Cancer Consulting Elderly Person
Photograph by BSIP UIG via Getty Images

Bristol-Myers Squibb (BMY) shed 10% of its market value on Monday on the heels of disappointing data for its star cancer drug Opdivo. And it’s likely to provide comfort to the pharma giant’s main rival in the space.

Opdivo is part of a new generation of cancer immunotherapy treatments that harness the power of the immune system to battle cancerous cells. Major biopharma companies have been tripping over each other to develop these pricey new drugs and to test them in combinations with their existing medicines. For instance, Roche/Genentech has a competing product called Tecentriq while Merck (MRK) actually beat Bristol-Myers to a Food and Drug Administration (FDA) approval of its own rival drug, Keytruda, in 2014.

Opdivo and Keytruda have been racking up approvals since their original indications for melanoma, and are being tested in dozens of cancers.

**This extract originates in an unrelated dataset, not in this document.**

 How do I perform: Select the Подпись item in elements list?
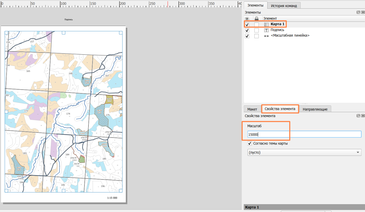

But one closely-watched area of contention has been in advanced lung cancer, with both Bristol-Myers and Merck scrambling to become a first-in-line, go-to option for the disease.

Subscribe to Brainstorm Health Daily, our upcoming newsletter about health innovations.

Those hopes dimmed considerably for Bristol-Myers after the company unveiled new information at the European Society for Medical Oncology (ESMO) in Copenhagen on Sunday. Patients with non-small cell lung cancer (NSCLC) actually fared better on standard chemotherapy than they did on Opdivo (chemotherapy-treated patients’ cancer took 5.9 months to worsen whereas Opdivo-treated patients’ cancers worsened within 4.2 months). The therapy also failed to show a benefit in overall survival rates.

The new results seem to confirm disappointing Opdivo data from August which sent the company’s stock tumbling 16% at the time. “This data represented a worst-case scenario for Opdivo,” said Sanford Bernstein analyst Tim Anderson of the results in a note.

The news comes as a boon to Merck’s Keytruda, which has actually been getting lapped by Opdivo in sales because it requires doctors to administer a diagnostic test to see whether the treatment will be effective for a patient before prescribing it (Opdivo doesn’t require such a diagnostic).

Keytruda has shown promise in treating these very lung cancer patients, even extending their lives more than chemotherapy. And now, it appears that it may win a first-line indication for the disease while its rival fails to do so.